After the news became public that Hicks had the virus, Trump told the Fox News host Sean Hannity, “When soldiers and law enforcement comes up to her, you know, she wants to treat them great. Not say, ‘Stay away, I can’t get near you.’ It’s a very, very tough disease.” Hours later, after most people in Washington and on the East Coast had gone to bed, the President issued his tweet about his own diagnosis.
In the coming days, it is likely that commentators will respond to the demands of both decency and a sincere desire to wish anyone with a serious illness well and a quick recovery. They will also assess the perils ahead. The uncertainties range from whether the President’s condition becomes such that, under the Twenty-fifth Amendment, his powers need to be transferred to his Vice-President, Mike Pence, to what will happen in the Presidential race. The Twenty-fifth Amendment, which was ratified in 1967, was invoked most recently by George W. Bush, in 2002 and 2007, when he underwent colonoscopies; he briefly handed over power in those instances to his Vice-President, Dick Cheney.
In polls, Biden leads Trump nationally and in many battleground states, and in recent weeks the President has responded to his political predicament with incendiary attacks on his opponent, conspiracy theories about the fairness of the ballot, and unsubtle calls to his most dangerous followers—such as the Proud Boys, a far-right militia group—to “stand back and stand by.” Punctuating it all is his chilling refusal to say that he would definitely accept the results of the election and accede to a peaceful transfer of power—“we’ll see what happens” is a common statement.
If both Trump and Pence were to be incapacitated, the rules of succession in the U.S. Constitution dictate that the Speaker of the House is next in line to take over the powers of the Presidency. The Speaker, of course, is a Democrat and Trump’s political adversary, Nancy Pelosi. Trump has repeatedly derided Pelosi, and the relationship between the two has grown so poisonous that they have not had any serious contact in months.

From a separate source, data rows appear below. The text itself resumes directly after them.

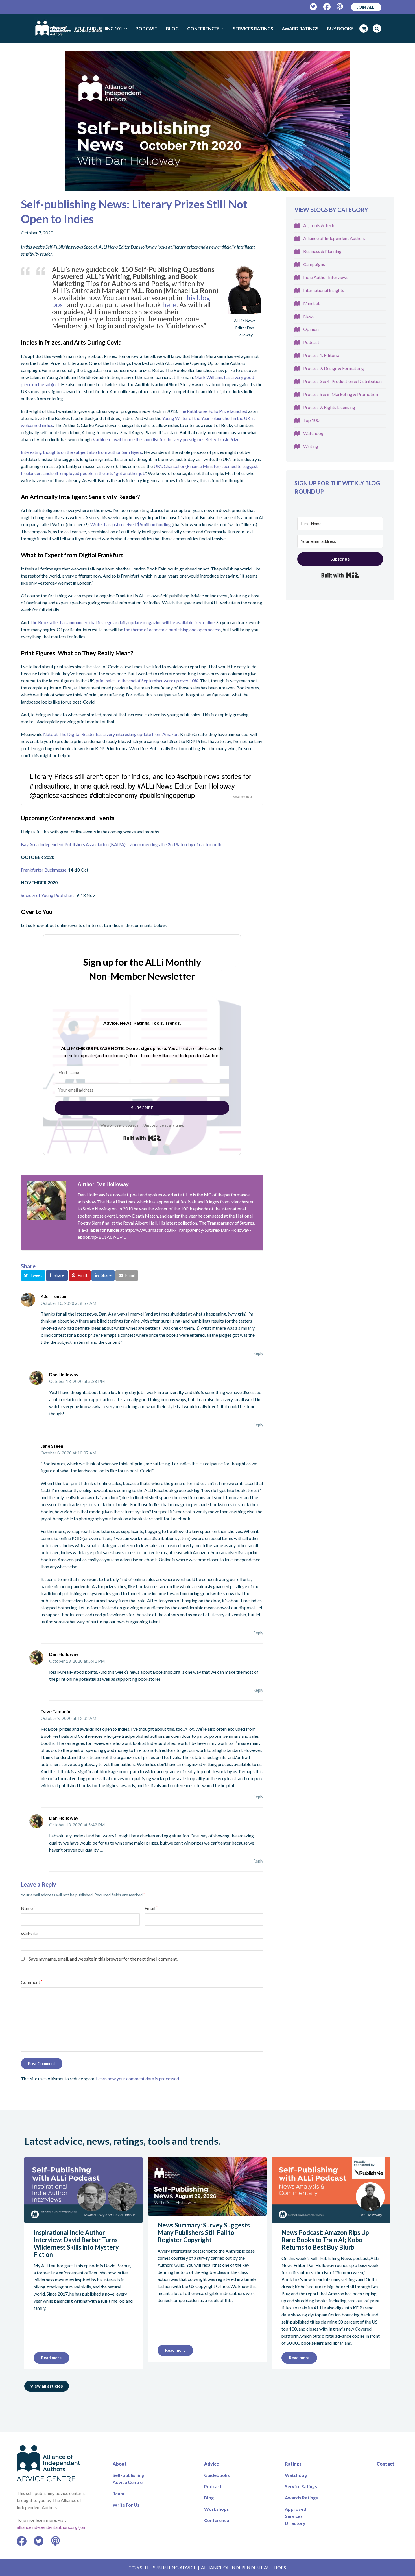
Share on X (242, 796)
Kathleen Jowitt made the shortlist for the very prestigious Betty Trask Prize (166, 439)
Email (151, 1908)
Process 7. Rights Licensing (329, 407)
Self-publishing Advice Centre (128, 2478)
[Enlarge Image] (207, 121)
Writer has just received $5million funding (130, 524)
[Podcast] (340, 7)
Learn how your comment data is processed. (138, 2078)
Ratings (293, 2463)
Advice (211, 2463)
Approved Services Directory (295, 2516)
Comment (31, 1982)
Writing (310, 446)
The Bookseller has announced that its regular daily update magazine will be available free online (122, 622)
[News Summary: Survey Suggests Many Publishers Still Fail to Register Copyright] (207, 2212)
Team (118, 2493)
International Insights (323, 290)
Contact (385, 2463)
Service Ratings (301, 2486)
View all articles (46, 2385)
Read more (51, 2357)
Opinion (311, 329)
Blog (209, 2497)
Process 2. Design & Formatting (333, 368)
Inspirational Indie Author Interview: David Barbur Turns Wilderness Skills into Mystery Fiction (76, 2243)
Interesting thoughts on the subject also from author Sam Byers (81, 452)
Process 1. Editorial (321, 355)
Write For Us (126, 2504)
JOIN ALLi (366, 7)
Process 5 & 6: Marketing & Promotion (340, 394)
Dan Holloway (63, 1374)
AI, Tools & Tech (318, 225)
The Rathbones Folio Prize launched (212, 411)
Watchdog (313, 433)
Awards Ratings (301, 2497)
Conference (216, 2520)
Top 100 (311, 420)
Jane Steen (52, 1446)
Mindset (311, 303)
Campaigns (314, 264)
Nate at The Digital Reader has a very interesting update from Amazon (110, 734)
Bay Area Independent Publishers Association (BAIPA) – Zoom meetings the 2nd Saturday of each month (121, 844)
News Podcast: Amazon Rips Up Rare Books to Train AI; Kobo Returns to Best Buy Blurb (325, 2240)
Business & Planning (322, 251)
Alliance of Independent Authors (334, 238)
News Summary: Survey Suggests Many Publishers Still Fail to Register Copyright (204, 2232)
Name (28, 1908)
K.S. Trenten (53, 1296)
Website (29, 1933)
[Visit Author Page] (46, 1200)
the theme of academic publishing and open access (172, 629)
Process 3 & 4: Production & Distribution (342, 381)
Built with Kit (142, 1138)
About (120, 2463)
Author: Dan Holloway (103, 1184)
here (169, 305)
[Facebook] (327, 7)
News (308, 316)
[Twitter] (313, 7)
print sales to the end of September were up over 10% (147, 680)
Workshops (216, 2509)
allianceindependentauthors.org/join (51, 2527)
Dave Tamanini (56, 1711)
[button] (33, 1275)
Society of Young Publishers (48, 895)
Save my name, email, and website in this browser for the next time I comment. (103, 1958)
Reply (258, 1353)
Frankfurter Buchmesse (43, 869)
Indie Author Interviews (325, 277)
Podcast (311, 342)
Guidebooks (217, 2475)
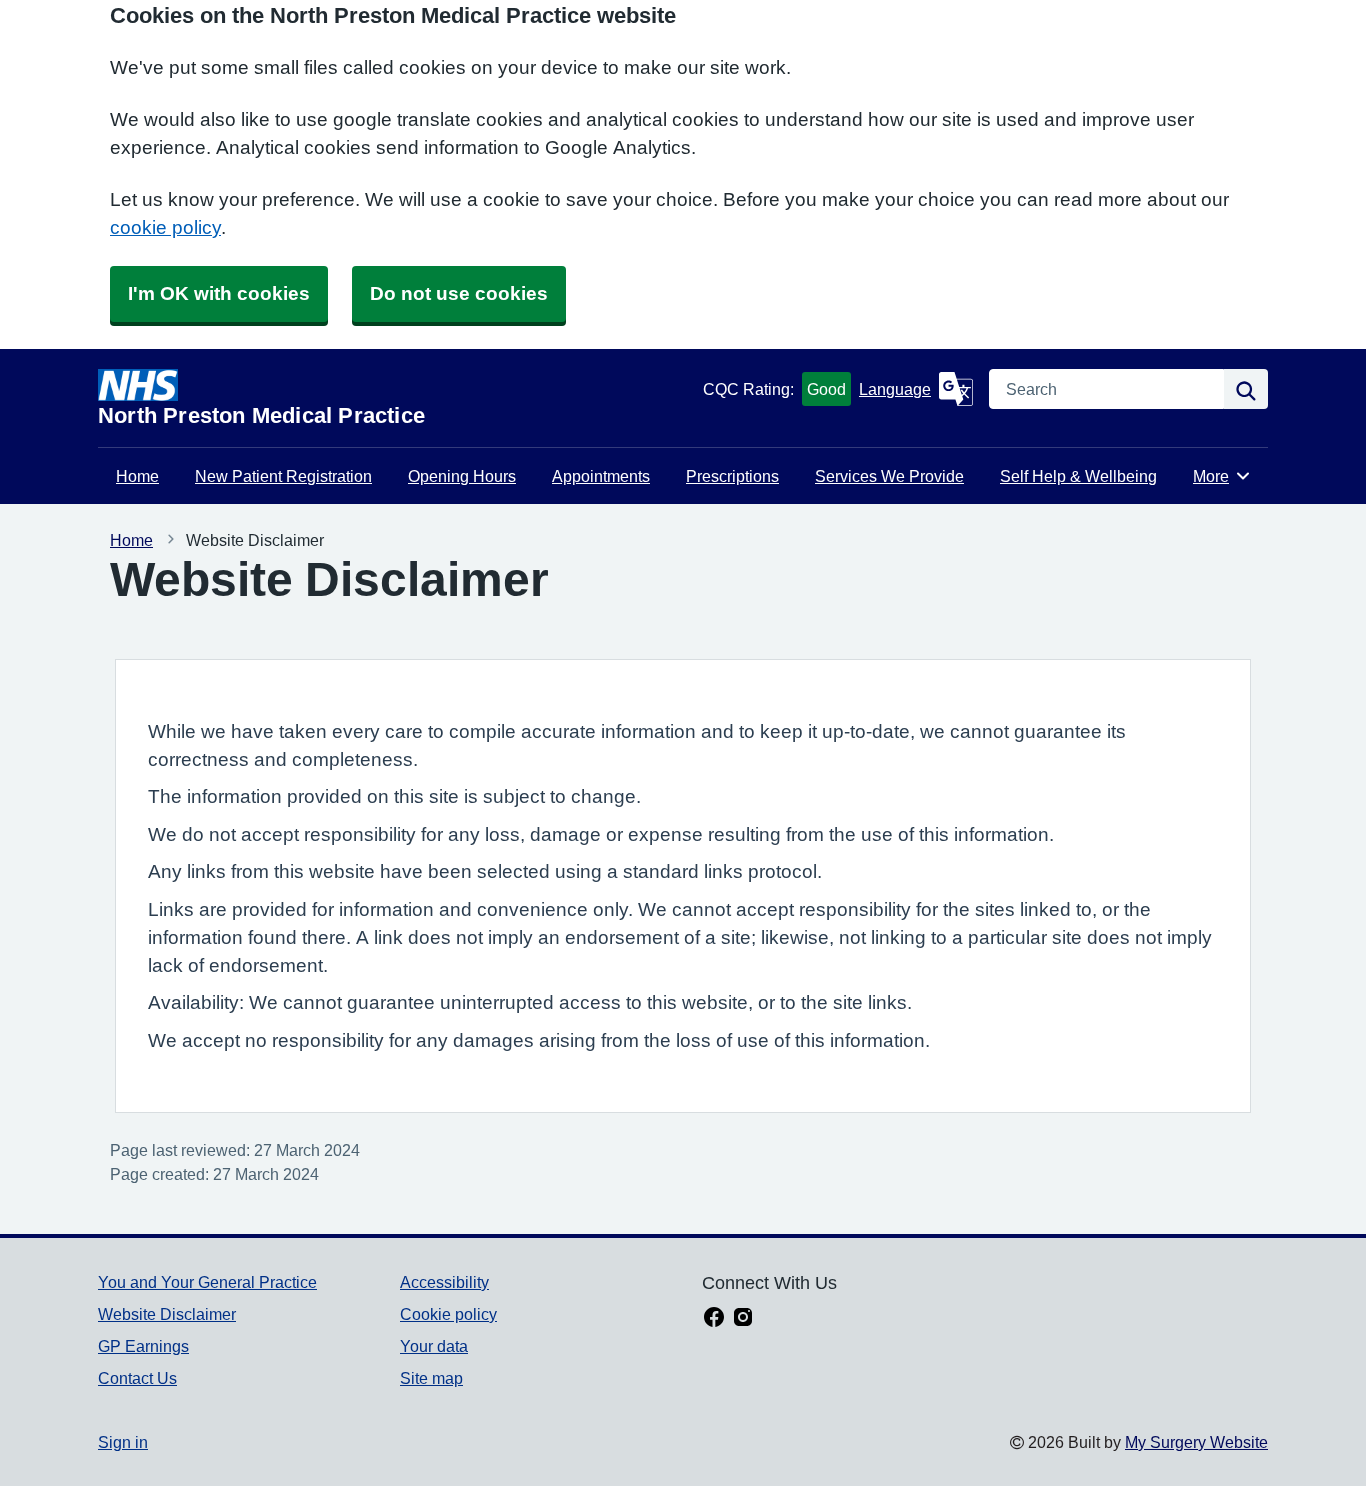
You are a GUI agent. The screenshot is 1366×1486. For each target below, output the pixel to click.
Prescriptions (732, 476)
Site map (431, 1378)
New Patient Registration (283, 476)
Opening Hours (462, 476)
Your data (434, 1346)
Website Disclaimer (167, 1314)
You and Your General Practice (207, 1282)
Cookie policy (448, 1314)
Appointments (601, 476)
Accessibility (444, 1282)
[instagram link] (743, 1319)
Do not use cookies (459, 293)
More (1222, 476)
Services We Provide (889, 476)
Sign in (123, 1442)
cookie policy (165, 227)
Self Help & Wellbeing (1078, 476)
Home (137, 476)
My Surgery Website (1196, 1442)
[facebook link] (714, 1319)
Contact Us (137, 1378)
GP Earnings (143, 1346)
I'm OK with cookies (219, 293)
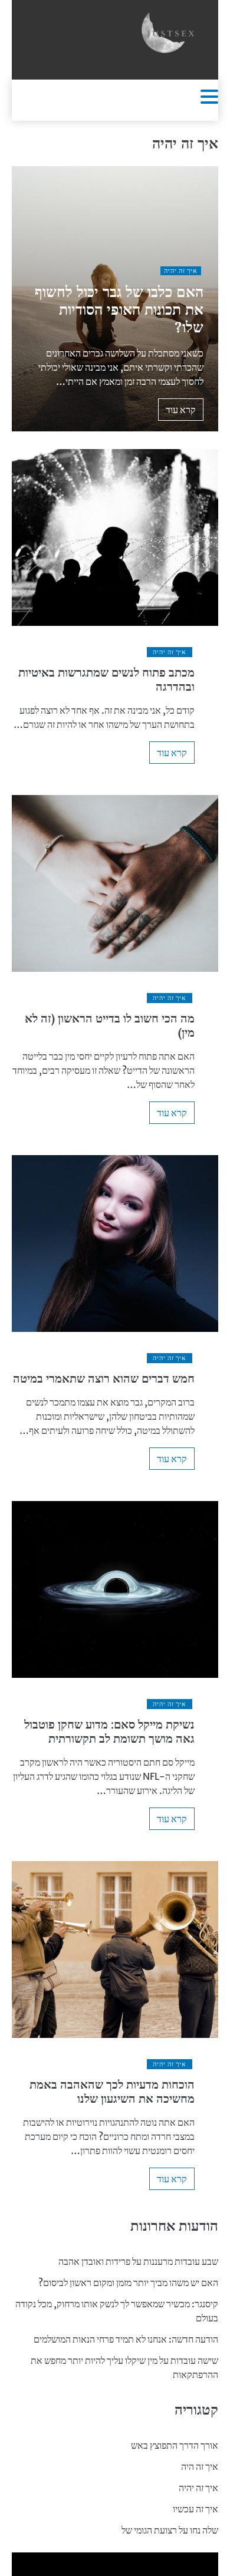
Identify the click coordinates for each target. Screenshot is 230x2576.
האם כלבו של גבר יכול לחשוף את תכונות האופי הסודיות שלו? (119, 309)
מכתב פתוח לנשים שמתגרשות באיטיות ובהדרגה (106, 679)
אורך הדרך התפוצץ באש (174, 2445)
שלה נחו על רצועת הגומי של (169, 2530)
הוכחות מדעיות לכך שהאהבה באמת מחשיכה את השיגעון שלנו (112, 2091)
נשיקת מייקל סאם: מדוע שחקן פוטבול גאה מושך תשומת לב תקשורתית (109, 1731)
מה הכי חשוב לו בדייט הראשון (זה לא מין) (110, 1025)
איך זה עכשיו (195, 2509)
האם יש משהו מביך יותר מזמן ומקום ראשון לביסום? (128, 2282)
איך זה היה (199, 2466)
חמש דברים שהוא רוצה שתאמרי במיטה (104, 1378)
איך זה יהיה (181, 270)
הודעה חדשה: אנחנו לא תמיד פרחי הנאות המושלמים (126, 2339)
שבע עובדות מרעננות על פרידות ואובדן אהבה (138, 2261)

For some time, commentators have routinely discussed what the October surprise would be. It was assumed that an autumn drama would entail the President challenging the legitimacy of the ballot, and he has done that repeatedly. At the debate, he retailed false and exaggerated stories about mail-in ballots, all in a seeming effort to sow confusion and cast doubt on a contest that he appears to be losing. But now that October surprise is here, and it involves something no less alarming—the state of the President’s health and that of his wife and senior advisers, and what it all will mean for the governance of the United States, a nation that has been suffering multiple crises for so many months. In a speech that he delivered virtually on Thursday night, for the seventy-fifth annual Al Smith dinner, the President said, “I just want to say that the end of the pandemic is in sight, and next year will be one of the greatest years in the history of our country.”